Selon les juges, une rupture conventionnelle peut même être signée durant une période de suspension du contrat de travail à la suite d’un accident du travail ou une maladie professionnelle dès lors qu’il n’existe aucune fraude de la part de l’employeur et qu’il n’existe pas de vices du consentement (Cassation 30 septembre 2014 n°13-16297).

Comment se déroule la procédure ?

Avant toute rupture conventionnelle, les parties doivent se rencontrer dans le cadre d’un entretien préalable de négociation. Cet entretien n’est entouré par aucun formalisme spécifique ; cependant, au cours de celui-ci, chaque partie a le droit d’être assistée sous réserve d’en informer préalablement l’autre partie.

Il est à préciser que contrairement à la procédure disciplinaire, l’employeur n’a aucune obligation d’informer le salarié de cette possibilité (Cass soc 19 novembre 2014).

A l’issue du ou des entretiens, une convention de rupture devra être signée par les parties. Les juges admettent que cette convention puisse être signée immédiatement après l’entretien.

La signature de la convention va ouvrir un délai de rétractation de 15 jours calendaires durant lesquels chacune des parties pourra se rétracter par un courrier attestant de sa date de réception par l’autre partie sans avoir à se motiver. Une fois le délai expiré, les parties ne pourront plus se rétracter.

A l’issue de ces quinze jours et à réception de la convention, un nouveau délai de quinze jours s’écoulera durant lequel la convention sera homologuée par la DIRECCTE.

Cette homologation, par accord explicite ou par absence de réponse de la DIRECCTE, aura pour objectif de s’assurer de l’absence de vice de consentement.

La Cour de Cassation est très souple à l’égard des conventions homologuées comprenant des irrégularités de procédure.

Ainsi, elle a jugé que l’erreur dans le calcul du délai de rétractation n’entraîne pas l’annulation de la convention dès lors qu’elle n’a pas eu pour effet d’altérer le consentement des parties ou de les priver de la possibilité d’exercer leur droit à rétractation (Cass.soc. 29 janvier 2014 n° 12-24.539).

Cependant, par une décision du 14 janvier 2016, elle considère qu’une demande d’homologation ne peut pas intervenir avant la fin du délai de rétractation  qui constitue une formalité substantielle devant impérativement être respectée et dont la violation entraîne un refus d’homologation de la convention de rupture (Cass soc 14 janvier 2016 n°14-26220).
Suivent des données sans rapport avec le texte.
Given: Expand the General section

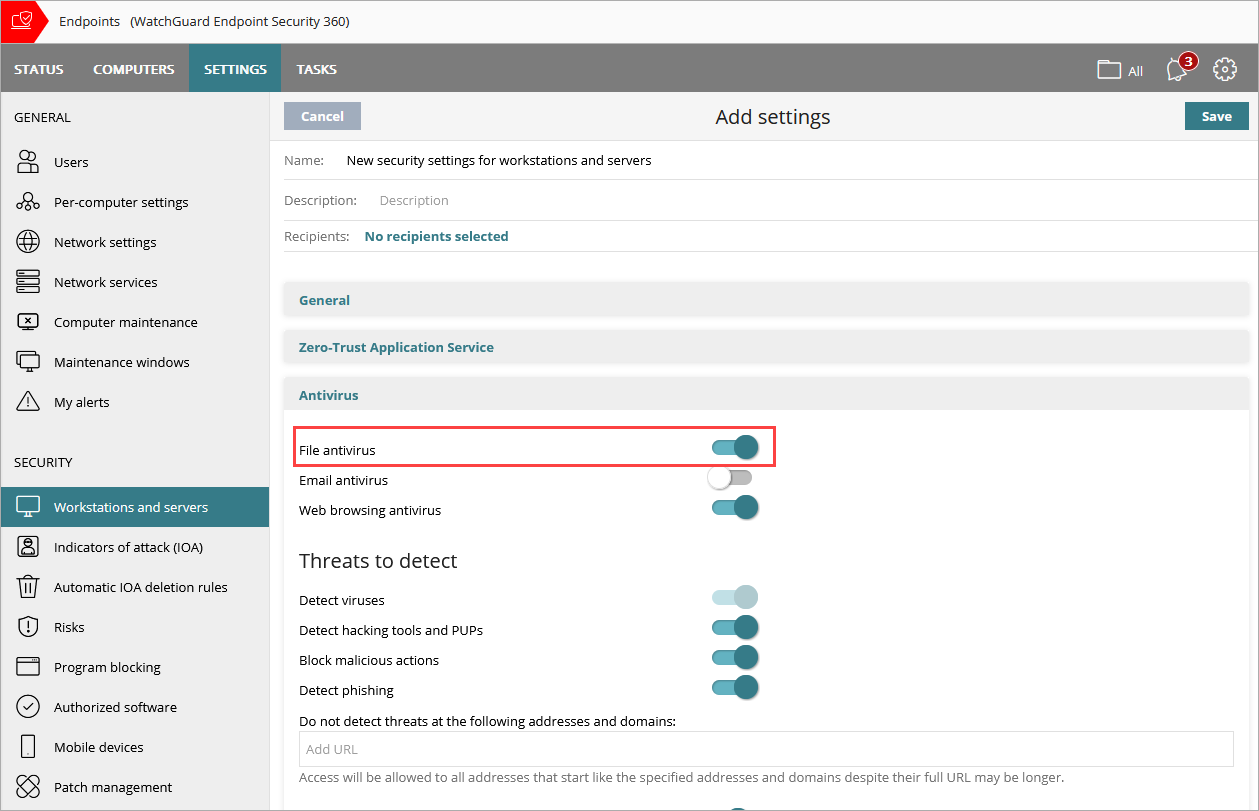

Il est envisageable d’accompagner la rupture conventionnelle d’une transaction dès lors que la conclusion de la transaction est postérieure à l’homologation de la convention (Cass. soc. 26 juin 2013). Cette transaction devra avoir pour objectif de régler «un différend relatif non pas à la rupture du contrat mais à son exécution sur des éléments non compris dans la convention de rupture » (Cass. soc. 26 mars 2014).

A l’exception des ruptures conventionnelles soumises à l’autorisation de l’inspecteur du travail et relevant du juge administratif, tout litige concernant la convention de rupture conventionnelle relève de la compétence du Conseil des prud’hommes. Le recours juridictionnel devra être formé, à peine d’irrecevabilité, avant l’expiration d’un délai de douze mois à compter de la date d’homologation de la convention.

Effectivité de la rupture du contrat de travail et ses conséquences

La rupture du contrat de travail est effective à la date fixée par la convention qui doit obligatoirement se situer après la date limite pour l’homologation de la convention. Elle ouvre droit au versement du solde de tout compte du salarié ainsi qu’au bénéfice de l’assurance chômage. Elle permet également l’octroi d’une indemnité de rupture égale à l’indemnité légale de licenciement ou à l’indemnité conventionnelle si celle-ci est plus avantageuse. Cette indemnité sera soumise au régime fiscal de l’indemnité de licenciement sauf si le salarié peut prétendre à une pension de retraite de base d’un régime légalement obligatoire, à taux plein ou non.